**Provided data**
☆ ☆ ☆ ☆
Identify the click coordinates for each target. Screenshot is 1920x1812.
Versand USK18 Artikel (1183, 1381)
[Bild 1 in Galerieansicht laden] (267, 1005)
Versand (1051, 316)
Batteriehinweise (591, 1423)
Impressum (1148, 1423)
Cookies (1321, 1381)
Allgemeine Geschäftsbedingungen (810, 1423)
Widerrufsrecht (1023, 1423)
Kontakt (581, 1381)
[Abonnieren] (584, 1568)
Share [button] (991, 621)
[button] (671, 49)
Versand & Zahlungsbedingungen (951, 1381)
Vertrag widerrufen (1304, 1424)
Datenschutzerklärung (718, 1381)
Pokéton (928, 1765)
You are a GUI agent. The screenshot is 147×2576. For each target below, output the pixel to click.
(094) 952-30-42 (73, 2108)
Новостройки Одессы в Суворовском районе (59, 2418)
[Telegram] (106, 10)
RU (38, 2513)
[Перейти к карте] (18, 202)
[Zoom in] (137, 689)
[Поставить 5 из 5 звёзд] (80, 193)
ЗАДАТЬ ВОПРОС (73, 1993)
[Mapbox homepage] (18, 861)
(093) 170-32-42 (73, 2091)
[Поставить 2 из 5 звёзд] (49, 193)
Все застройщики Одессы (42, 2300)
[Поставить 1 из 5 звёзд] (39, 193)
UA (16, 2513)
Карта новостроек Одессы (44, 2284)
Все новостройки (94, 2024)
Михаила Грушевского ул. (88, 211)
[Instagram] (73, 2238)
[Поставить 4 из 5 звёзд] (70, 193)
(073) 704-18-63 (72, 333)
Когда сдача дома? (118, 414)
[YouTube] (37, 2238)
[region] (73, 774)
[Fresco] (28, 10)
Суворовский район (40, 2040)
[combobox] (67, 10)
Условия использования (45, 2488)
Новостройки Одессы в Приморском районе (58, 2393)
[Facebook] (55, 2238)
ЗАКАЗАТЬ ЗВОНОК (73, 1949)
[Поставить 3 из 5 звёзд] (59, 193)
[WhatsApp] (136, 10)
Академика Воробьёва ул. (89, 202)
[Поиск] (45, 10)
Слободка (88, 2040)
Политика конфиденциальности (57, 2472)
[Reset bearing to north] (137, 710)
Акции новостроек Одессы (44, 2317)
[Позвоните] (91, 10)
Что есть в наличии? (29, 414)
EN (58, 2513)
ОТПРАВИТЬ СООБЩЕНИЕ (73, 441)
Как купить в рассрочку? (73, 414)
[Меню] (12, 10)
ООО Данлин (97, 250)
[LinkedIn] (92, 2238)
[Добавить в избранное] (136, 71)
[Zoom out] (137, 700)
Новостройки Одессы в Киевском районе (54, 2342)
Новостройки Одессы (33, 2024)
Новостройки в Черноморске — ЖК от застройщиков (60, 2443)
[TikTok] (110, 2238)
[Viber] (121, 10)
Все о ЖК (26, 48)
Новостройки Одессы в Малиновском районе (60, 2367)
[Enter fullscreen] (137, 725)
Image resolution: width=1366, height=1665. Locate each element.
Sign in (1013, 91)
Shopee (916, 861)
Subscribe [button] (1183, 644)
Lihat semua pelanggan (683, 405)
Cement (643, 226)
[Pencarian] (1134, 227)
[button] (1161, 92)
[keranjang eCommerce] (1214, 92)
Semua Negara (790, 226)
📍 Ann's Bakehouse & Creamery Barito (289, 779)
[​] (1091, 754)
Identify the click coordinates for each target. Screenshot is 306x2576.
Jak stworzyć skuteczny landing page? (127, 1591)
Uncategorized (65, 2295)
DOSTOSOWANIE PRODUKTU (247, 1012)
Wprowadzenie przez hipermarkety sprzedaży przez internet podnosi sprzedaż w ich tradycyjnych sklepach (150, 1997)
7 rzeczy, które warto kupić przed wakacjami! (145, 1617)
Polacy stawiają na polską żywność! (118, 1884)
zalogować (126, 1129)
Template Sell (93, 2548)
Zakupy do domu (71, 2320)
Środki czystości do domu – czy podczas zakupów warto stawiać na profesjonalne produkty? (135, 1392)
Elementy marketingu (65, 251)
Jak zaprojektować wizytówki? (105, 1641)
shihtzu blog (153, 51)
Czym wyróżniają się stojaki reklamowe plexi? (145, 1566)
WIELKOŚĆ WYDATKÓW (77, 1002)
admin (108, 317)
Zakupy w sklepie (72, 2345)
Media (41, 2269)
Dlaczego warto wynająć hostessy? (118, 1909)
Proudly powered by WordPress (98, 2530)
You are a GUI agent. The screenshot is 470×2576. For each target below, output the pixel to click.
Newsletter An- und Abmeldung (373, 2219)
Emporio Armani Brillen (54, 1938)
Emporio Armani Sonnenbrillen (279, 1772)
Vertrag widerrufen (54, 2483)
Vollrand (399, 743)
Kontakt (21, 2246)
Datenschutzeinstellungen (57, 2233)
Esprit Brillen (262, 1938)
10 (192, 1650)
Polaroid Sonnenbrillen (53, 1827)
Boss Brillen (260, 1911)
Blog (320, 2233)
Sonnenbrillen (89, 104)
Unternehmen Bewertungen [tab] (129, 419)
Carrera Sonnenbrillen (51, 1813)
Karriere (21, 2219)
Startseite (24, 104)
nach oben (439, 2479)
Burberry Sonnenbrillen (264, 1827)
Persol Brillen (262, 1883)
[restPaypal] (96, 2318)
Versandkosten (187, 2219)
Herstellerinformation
☆ ☆ ☆ ☆
Within the material above, copy exactly the lines from the line that holds "Allgemeine Geschäftsbedingungen (810, 1423)" up to and including the line that holds "[Instagram] (73, 2238)".

Allgemeine Geschäftsbedingungen (810, 1423)
Widerrufsrecht (1023, 1423)
Kontakt (581, 1381)
[Abonnieren] (584, 1568)
Share [button] (991, 621)
[button] (671, 49)
Versand & Zahlungsbedingungen (951, 1381)
Vertrag widerrufen (1304, 1424)
Datenschutzerklärung (718, 1381)
Pokéton (928, 1765)
You are a GUI agent. The screenshot is 147×2576. For each target below, output the pixel to click.
(094) 952-30-42 (73, 2108)
Новостройки Одессы в Суворовском районе (59, 2418)
[Telegram] (106, 10)
RU (38, 2513)
[Перейти к карте] (18, 202)
[Zoom in] (137, 689)
[Поставить 5 из 5 звёзд] (80, 193)
ЗАДАТЬ ВОПРОС (73, 1993)
[Mapbox homepage] (18, 861)
(093) 170-32-42 (73, 2091)
[Поставить 2 из 5 звёзд] (49, 193)
Все застройщики Одессы (42, 2300)
[Поставить 1 из 5 звёзд] (39, 193)
UA (16, 2513)
Карта новостроек Одессы (44, 2284)
Все новостройки (94, 2024)
Михаила Грушевского ул. (88, 211)
[Instagram] (73, 2238)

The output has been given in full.